### Aim of the exercise
Return all of the lines below exactly as they are.

+++ Records shown

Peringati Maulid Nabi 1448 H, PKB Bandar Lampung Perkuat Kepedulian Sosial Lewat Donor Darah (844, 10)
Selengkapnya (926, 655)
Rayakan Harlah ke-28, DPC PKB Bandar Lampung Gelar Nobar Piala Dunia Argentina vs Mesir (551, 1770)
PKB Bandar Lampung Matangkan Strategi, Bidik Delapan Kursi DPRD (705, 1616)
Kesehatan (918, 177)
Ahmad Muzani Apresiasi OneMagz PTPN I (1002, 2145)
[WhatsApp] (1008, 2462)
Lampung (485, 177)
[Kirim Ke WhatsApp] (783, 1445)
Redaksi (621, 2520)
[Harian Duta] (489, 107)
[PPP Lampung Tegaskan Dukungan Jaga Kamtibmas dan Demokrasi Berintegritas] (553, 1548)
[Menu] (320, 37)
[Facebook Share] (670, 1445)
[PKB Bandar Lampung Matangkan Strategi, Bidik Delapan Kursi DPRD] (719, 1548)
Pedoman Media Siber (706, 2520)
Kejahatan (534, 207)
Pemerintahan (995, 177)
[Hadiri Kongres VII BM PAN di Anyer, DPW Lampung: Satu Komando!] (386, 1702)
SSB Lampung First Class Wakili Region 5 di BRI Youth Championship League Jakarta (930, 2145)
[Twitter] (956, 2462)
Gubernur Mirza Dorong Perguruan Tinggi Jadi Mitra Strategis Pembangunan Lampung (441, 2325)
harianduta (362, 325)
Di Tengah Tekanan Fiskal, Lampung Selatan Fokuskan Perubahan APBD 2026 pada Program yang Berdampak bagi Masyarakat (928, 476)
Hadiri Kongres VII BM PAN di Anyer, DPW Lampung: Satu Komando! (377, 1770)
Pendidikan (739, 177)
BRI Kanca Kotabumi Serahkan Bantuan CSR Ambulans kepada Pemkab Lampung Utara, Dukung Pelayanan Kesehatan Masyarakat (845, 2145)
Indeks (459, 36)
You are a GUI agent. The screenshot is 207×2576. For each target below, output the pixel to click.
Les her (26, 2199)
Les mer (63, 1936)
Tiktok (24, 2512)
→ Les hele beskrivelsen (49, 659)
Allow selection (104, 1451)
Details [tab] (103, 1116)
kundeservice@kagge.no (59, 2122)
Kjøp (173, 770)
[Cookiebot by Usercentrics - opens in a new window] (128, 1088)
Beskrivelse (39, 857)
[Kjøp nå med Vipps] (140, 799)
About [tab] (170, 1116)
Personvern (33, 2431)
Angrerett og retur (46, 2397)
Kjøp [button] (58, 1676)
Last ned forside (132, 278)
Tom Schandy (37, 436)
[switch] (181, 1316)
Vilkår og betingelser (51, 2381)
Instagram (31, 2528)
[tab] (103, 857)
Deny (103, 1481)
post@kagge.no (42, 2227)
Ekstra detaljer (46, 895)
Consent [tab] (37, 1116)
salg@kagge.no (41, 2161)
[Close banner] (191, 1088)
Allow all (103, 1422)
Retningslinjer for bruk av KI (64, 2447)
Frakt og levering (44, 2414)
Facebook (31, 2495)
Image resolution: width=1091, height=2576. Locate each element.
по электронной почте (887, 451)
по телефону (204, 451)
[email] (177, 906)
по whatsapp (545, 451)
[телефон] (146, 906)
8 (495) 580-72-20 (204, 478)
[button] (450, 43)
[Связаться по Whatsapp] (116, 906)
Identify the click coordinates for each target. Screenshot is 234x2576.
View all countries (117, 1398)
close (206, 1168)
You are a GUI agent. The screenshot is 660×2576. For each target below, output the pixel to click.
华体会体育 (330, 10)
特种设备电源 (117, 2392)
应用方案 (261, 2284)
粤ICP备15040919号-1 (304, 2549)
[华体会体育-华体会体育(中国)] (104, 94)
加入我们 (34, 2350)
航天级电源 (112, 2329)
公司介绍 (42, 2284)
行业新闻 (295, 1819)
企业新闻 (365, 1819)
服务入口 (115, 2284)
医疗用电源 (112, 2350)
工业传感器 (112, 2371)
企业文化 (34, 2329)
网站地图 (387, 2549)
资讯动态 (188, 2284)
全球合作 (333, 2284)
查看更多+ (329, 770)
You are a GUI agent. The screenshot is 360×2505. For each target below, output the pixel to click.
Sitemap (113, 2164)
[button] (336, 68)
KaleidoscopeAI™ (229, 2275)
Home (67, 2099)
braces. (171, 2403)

++++++

### Answer box
Peringati Maulid Nabi 1448 H, PKB Bandar Lampung Perkuat Kepedulian Sosial Lewat Donor Darah (844, 10)
Selengkapnya (926, 655)
Rayakan Harlah ke-28, DPC PKB Bandar Lampung Gelar Nobar Piala Dunia Argentina vs Mesir (551, 1770)
PKB Bandar Lampung Matangkan Strategi, Bidik Delapan Kursi DPRD (705, 1616)
Kesehatan (918, 177)
Ahmad Muzani Apresiasi OneMagz PTPN I (1002, 2145)
[WhatsApp] (1008, 2462)
Lampung (485, 177)
[Kirim Ke WhatsApp] (783, 1445)
Redaksi (621, 2520)
[Harian Duta] (489, 107)
[PPP Lampung Tegaskan Dukungan Jaga Kamtibmas dan Demokrasi Berintegritas] (553, 1548)
[Menu] (320, 37)
[Facebook Share] (670, 1445)
[PKB Bandar Lampung Matangkan Strategi, Bidik Delapan Kursi DPRD] (719, 1548)
Pedoman Media Siber (706, 2520)
Kejahatan (534, 207)
Pemerintahan (995, 177)
[Hadiri Kongres VII BM PAN di Anyer, DPW Lampung: Satu Komando!] (386, 1702)
SSB Lampung First Class Wakili Region 5 di BRI Youth Championship League Jakarta (930, 2145)
[Twitter] (956, 2462)
Gubernur Mirza Dorong Perguruan Tinggi Jadi Mitra Strategis Pembangunan Lampung (441, 2325)
harianduta (362, 325)
Di Tengah Tekanan Fiskal, Lampung Selatan Fokuskan Perubahan APBD 2026 pada Program yang Berdampak bagi Masyarakat (928, 476)
Hadiri Kongres VII BM PAN di Anyer, DPW Lampung: Satu Komando! (377, 1770)
Pendidikan (739, 177)
BRI Kanca Kotabumi Serahkan Bantuan CSR Ambulans kepada Pemkab Lampung Utara, Dukung Pelayanan Kesehatan Masyarakat (845, 2145)
Indeks (459, 36)
You are a GUI agent. The screenshot is 207×2576. For each target below, output the pixel to click.
Les her (26, 2199)
Les mer (63, 1936)
Tiktok (24, 2512)
→ Les hele beskrivelsen (49, 659)
Allow selection (104, 1451)
Details [tab] (103, 1116)
kundeservice@kagge.no (59, 2122)
Kjøp (173, 770)
[Cookiebot by Usercentrics - opens in a new window] (128, 1088)
Beskrivelse (39, 857)
[Kjøp nå med Vipps] (140, 799)
About [tab] (170, 1116)
Personvern (33, 2431)
Angrerett og retur (46, 2397)
Kjøp [button] (58, 1676)
Last ned forside (132, 278)
Tom Schandy (37, 436)
[switch] (181, 1316)
Vilkår og betingelser (51, 2381)
Instagram (31, 2528)
[tab] (103, 857)
Deny (103, 1481)
post@kagge.no (42, 2227)
Ekstra detaljer (46, 895)
Consent [tab] (37, 1116)
salg@kagge.no (41, 2161)
[Close banner] (191, 1088)
Allow all (103, 1422)
Retningslinjer for bruk av KI (64, 2447)
Frakt og levering (44, 2414)
Facebook (31, 2495)
Image resolution: width=1091, height=2576. Locate each element.
по электронной почте (887, 451)
по телефону (204, 451)
[email] (177, 906)
по whatsapp (545, 451)
[телефон] (146, 906)
8 (495) 580-72-20 (204, 478)
[button] (450, 43)
[Связаться по Whatsapp] (116, 906)
Identify the click coordinates for each target. Screenshot is 234x2576.
View all countries (117, 1398)
close (206, 1168)
You are a GUI agent. The screenshot is 660×2576. For each target below, output the pixel to click.
华体会体育 (330, 10)
特种设备电源 (117, 2392)
应用方案 (261, 2284)
粤ICP备15040919号-1 (304, 2549)
[华体会体育-华体会体育(中国)] (104, 94)
加入我们 (34, 2350)
航天级电源 (112, 2329)
公司介绍 (42, 2284)
行业新闻 (295, 1819)
企业新闻 (365, 1819)
服务入口 (115, 2284)
医疗用电源 (112, 2350)
工业传感器 (112, 2371)
企业文化 (34, 2329)
网站地图 (387, 2549)
资讯动态 (188, 2284)
全球合作 (333, 2284)
查看更多+ (329, 770)
You are a GUI agent. The screenshot is 360×2505. For each target below, output the pixel to click.
Sitemap (113, 2164)
[button] (336, 68)
KaleidoscopeAI™ (229, 2275)
Home (67, 2099)
braces. (171, 2403)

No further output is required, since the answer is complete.